Count the lines in the entries below that contain the string "coordinates", matching case exactly, and give only the number.

═══ Listing ═══

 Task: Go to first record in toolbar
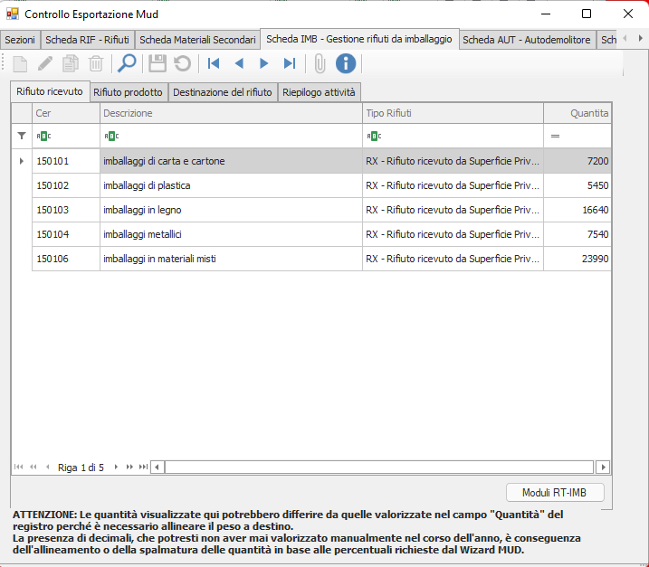point(214,63)
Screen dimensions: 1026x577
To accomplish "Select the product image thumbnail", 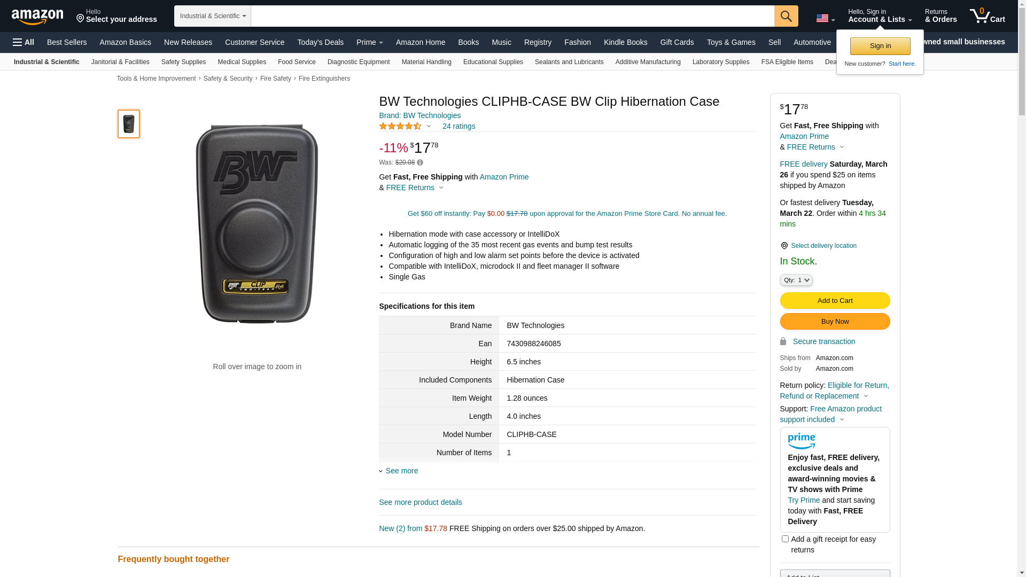I will tap(129, 124).
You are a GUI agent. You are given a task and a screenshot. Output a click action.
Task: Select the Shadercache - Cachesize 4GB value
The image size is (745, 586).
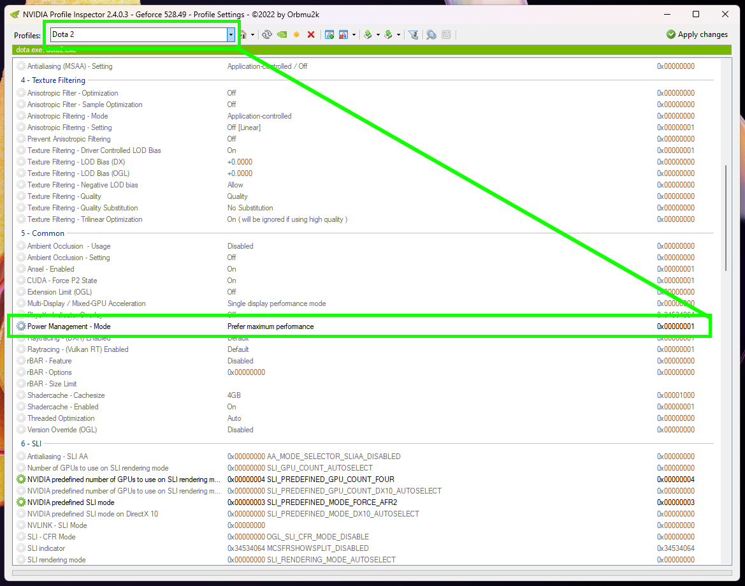(234, 395)
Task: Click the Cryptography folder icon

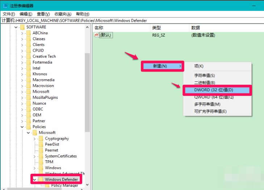Action: (x=41, y=138)
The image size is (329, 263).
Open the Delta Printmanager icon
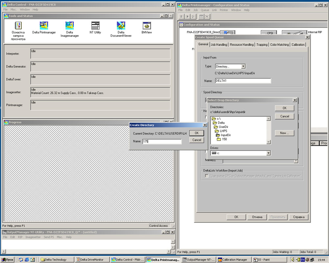point(44,26)
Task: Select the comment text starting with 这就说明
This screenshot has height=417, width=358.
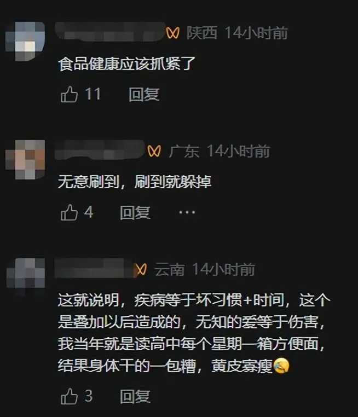Action: (194, 333)
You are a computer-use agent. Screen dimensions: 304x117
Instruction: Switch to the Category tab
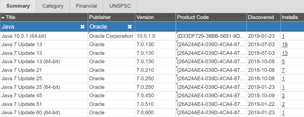tap(53, 6)
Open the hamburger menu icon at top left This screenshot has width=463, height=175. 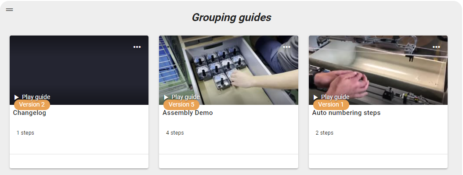(10, 9)
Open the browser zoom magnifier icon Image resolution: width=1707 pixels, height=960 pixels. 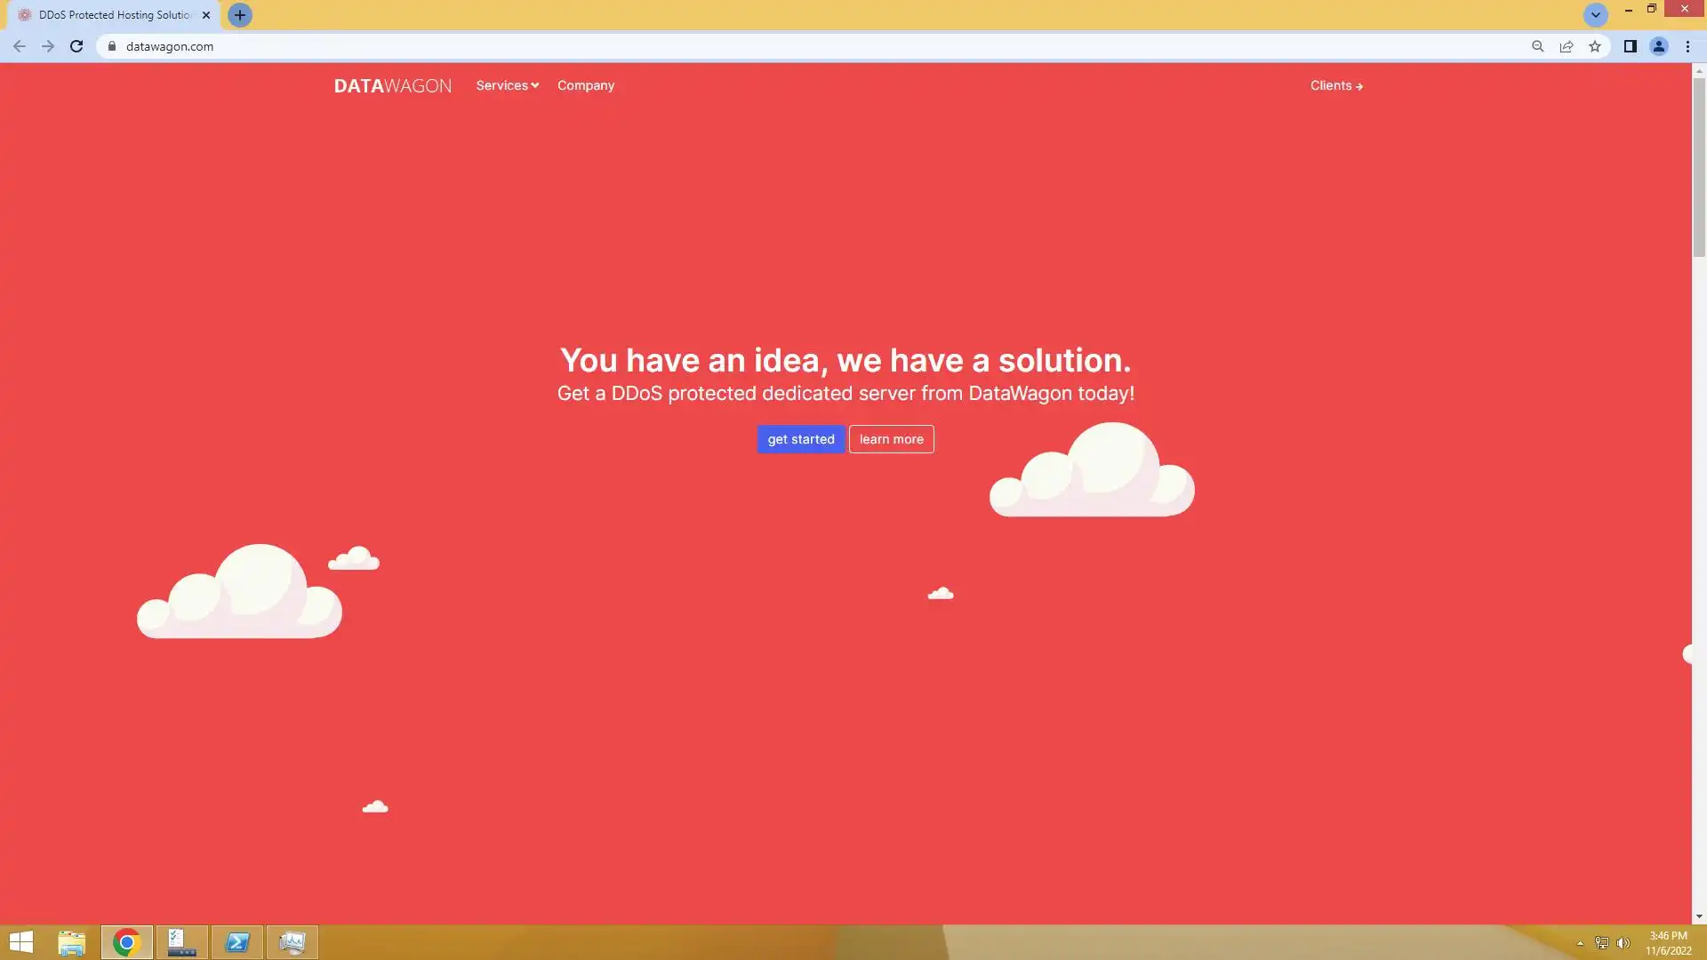click(1537, 46)
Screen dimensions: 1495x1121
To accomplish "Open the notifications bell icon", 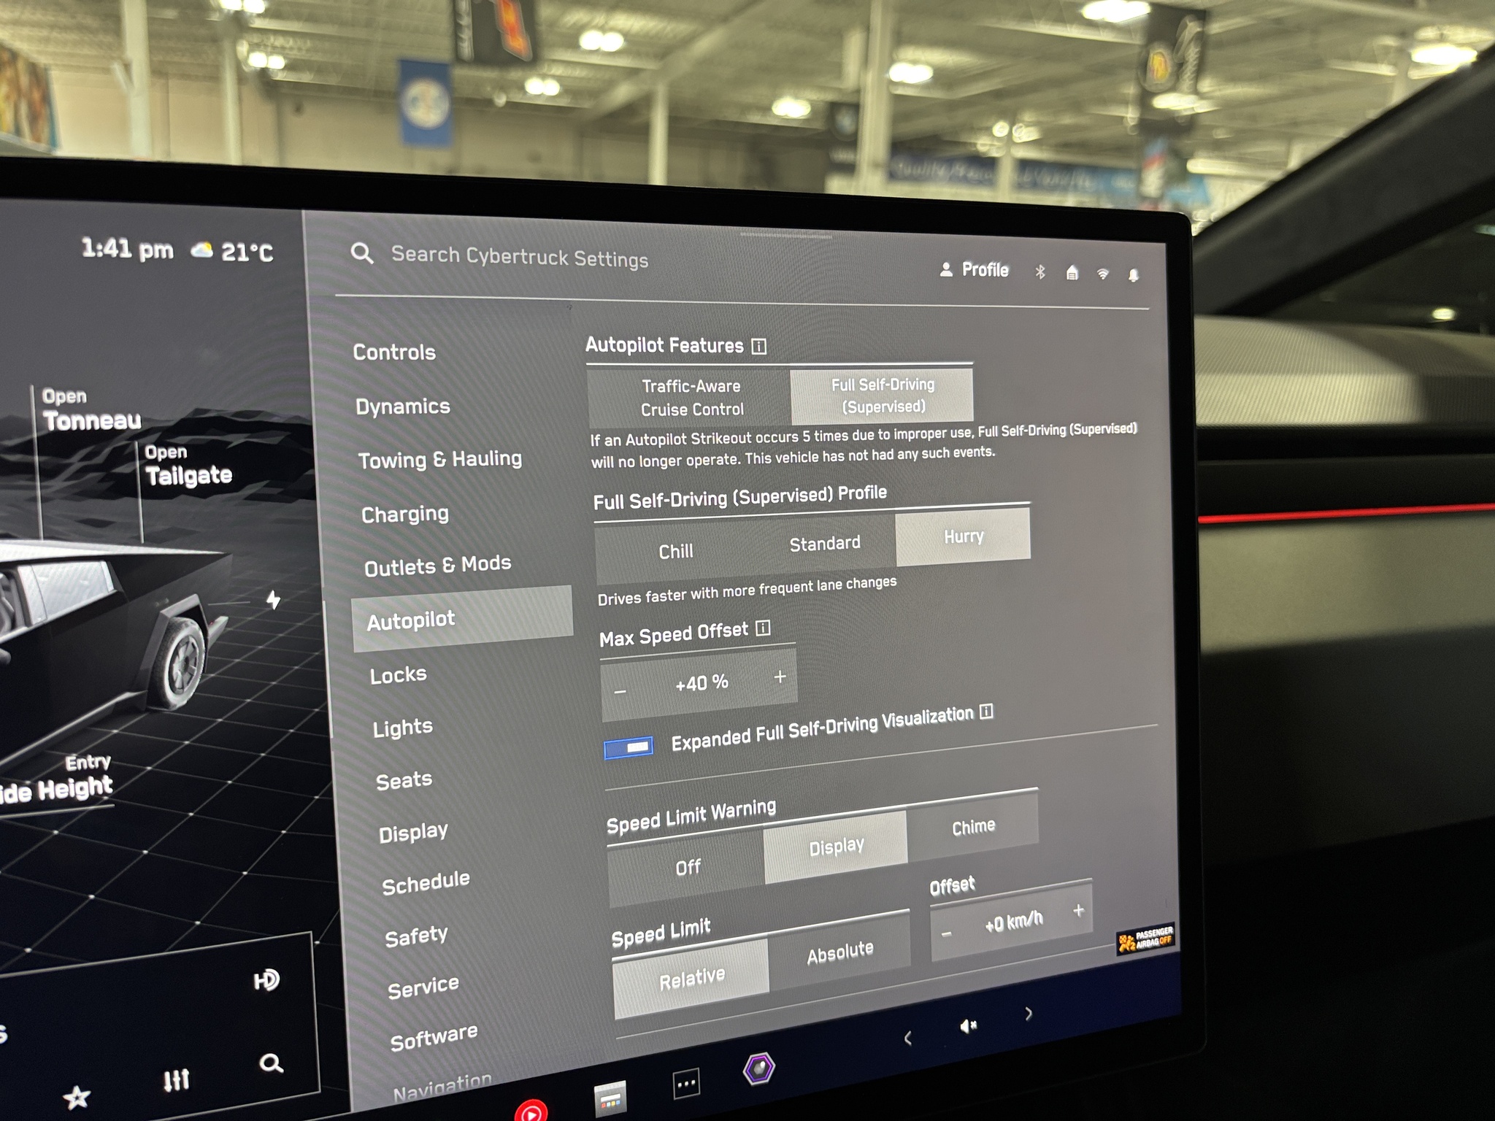I will point(1133,275).
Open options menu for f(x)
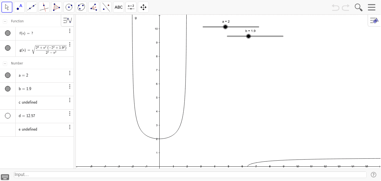This screenshot has height=181, width=381. 70,31
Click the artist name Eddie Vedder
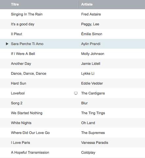The height and width of the screenshot is (158, 145). tap(92, 83)
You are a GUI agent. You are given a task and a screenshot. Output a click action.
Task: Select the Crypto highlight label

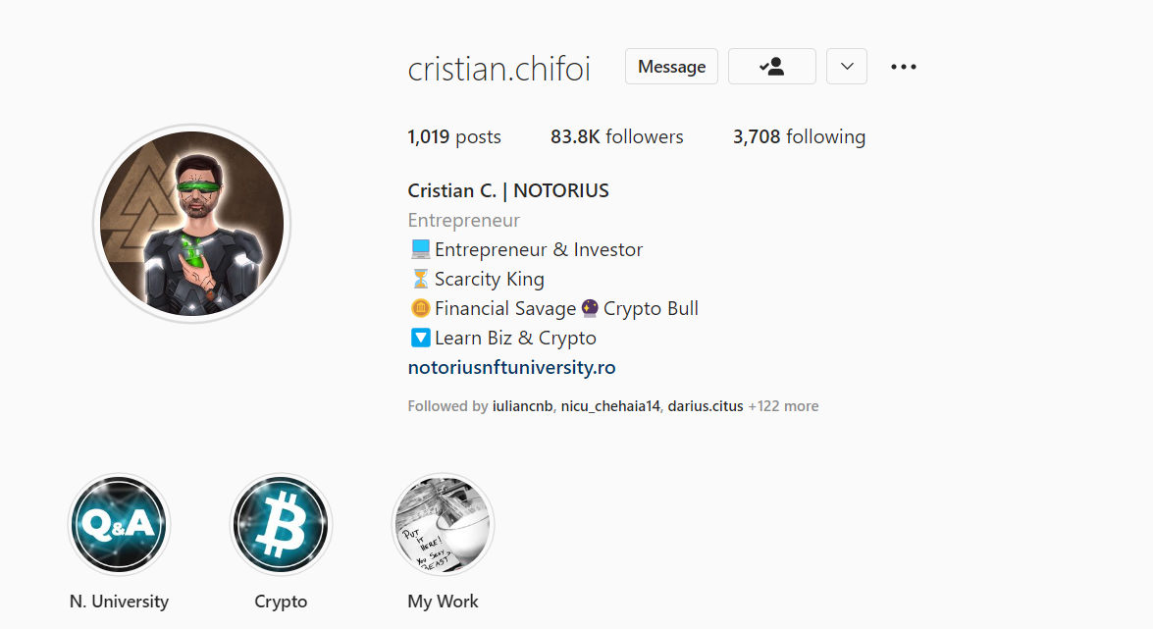tap(281, 602)
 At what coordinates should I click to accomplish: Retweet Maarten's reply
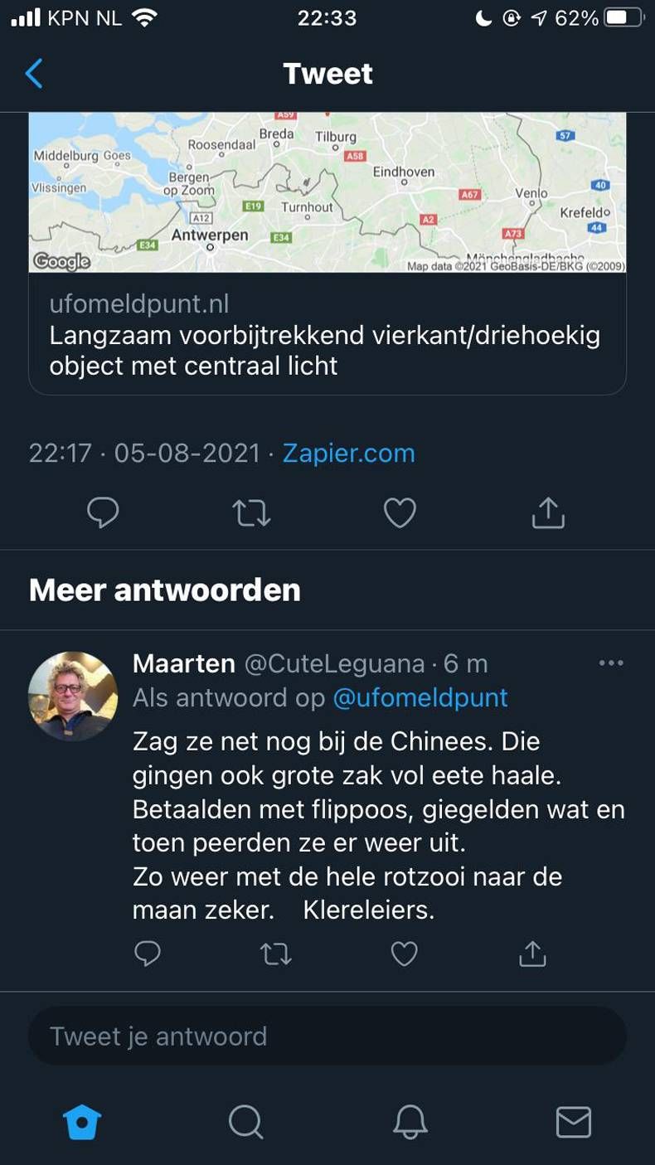click(x=275, y=954)
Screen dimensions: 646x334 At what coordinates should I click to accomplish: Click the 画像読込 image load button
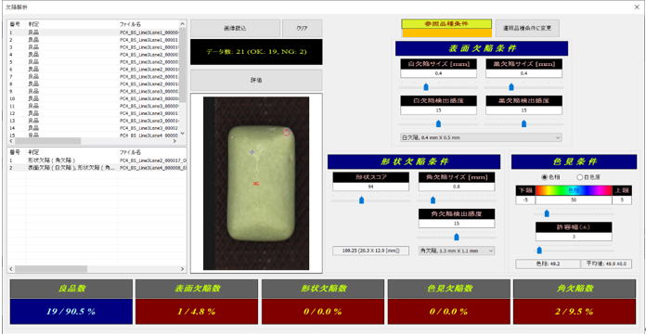235,29
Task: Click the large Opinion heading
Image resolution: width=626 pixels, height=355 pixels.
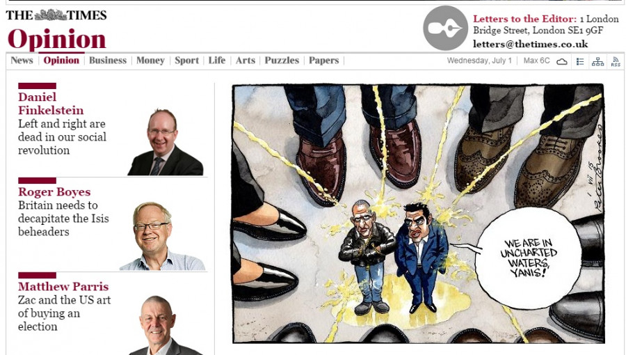Action: pyautogui.click(x=57, y=39)
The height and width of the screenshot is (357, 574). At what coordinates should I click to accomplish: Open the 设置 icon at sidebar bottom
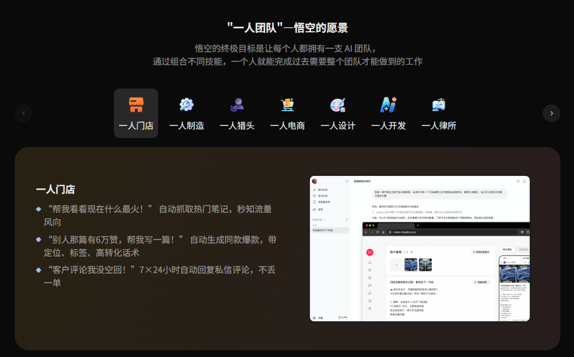click(x=314, y=317)
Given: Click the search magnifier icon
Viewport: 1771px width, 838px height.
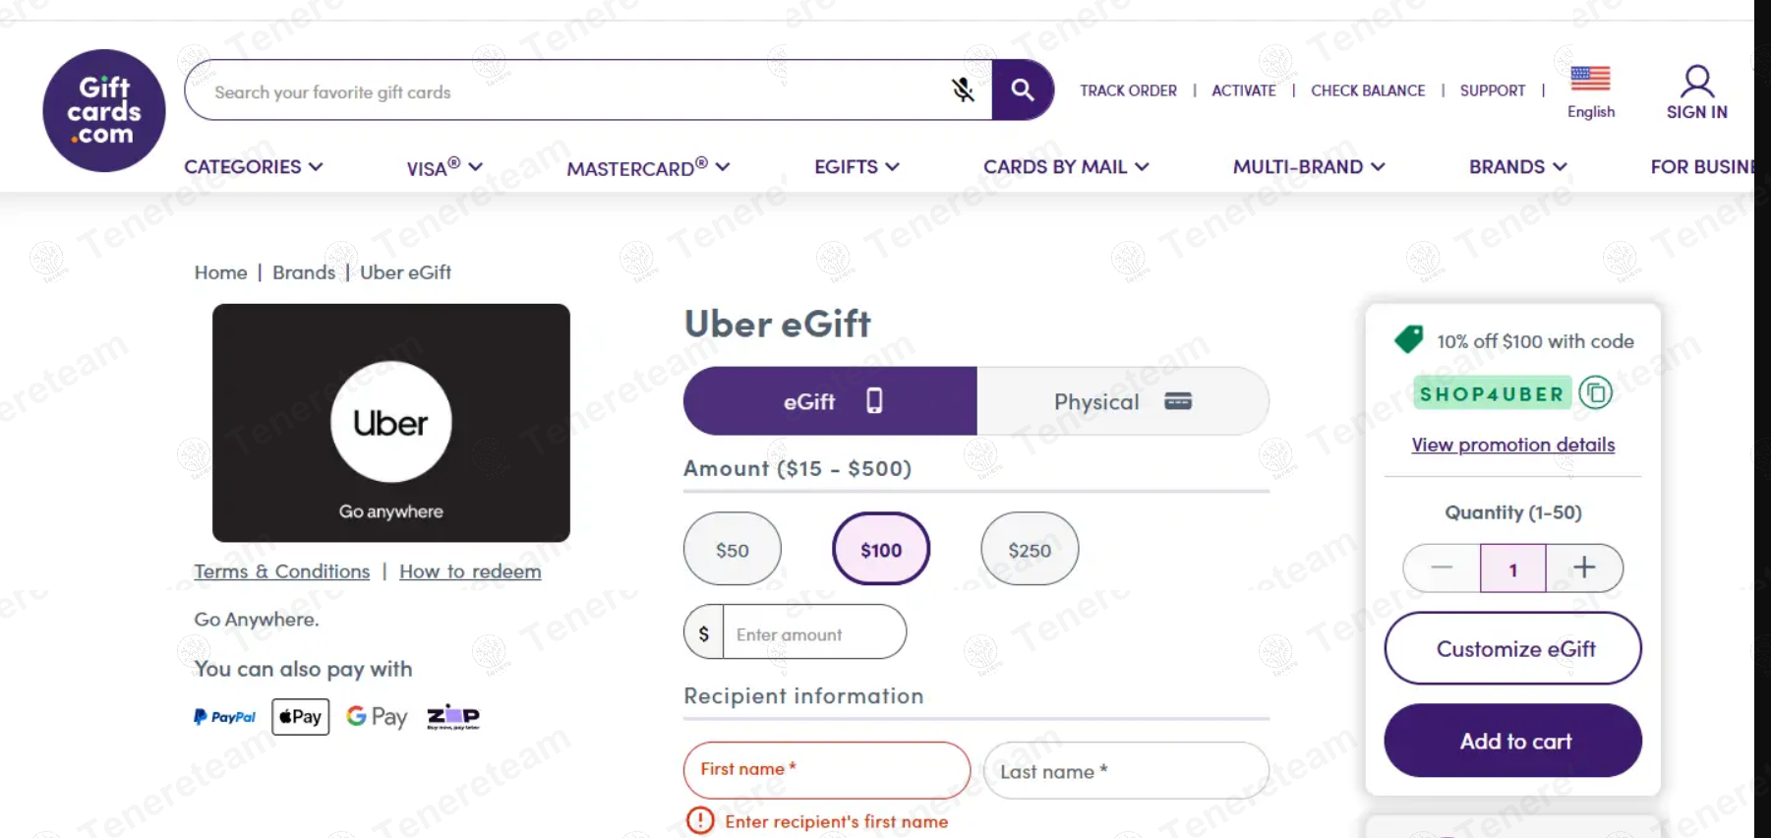Looking at the screenshot, I should 1023,90.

═══

**Complete response**
3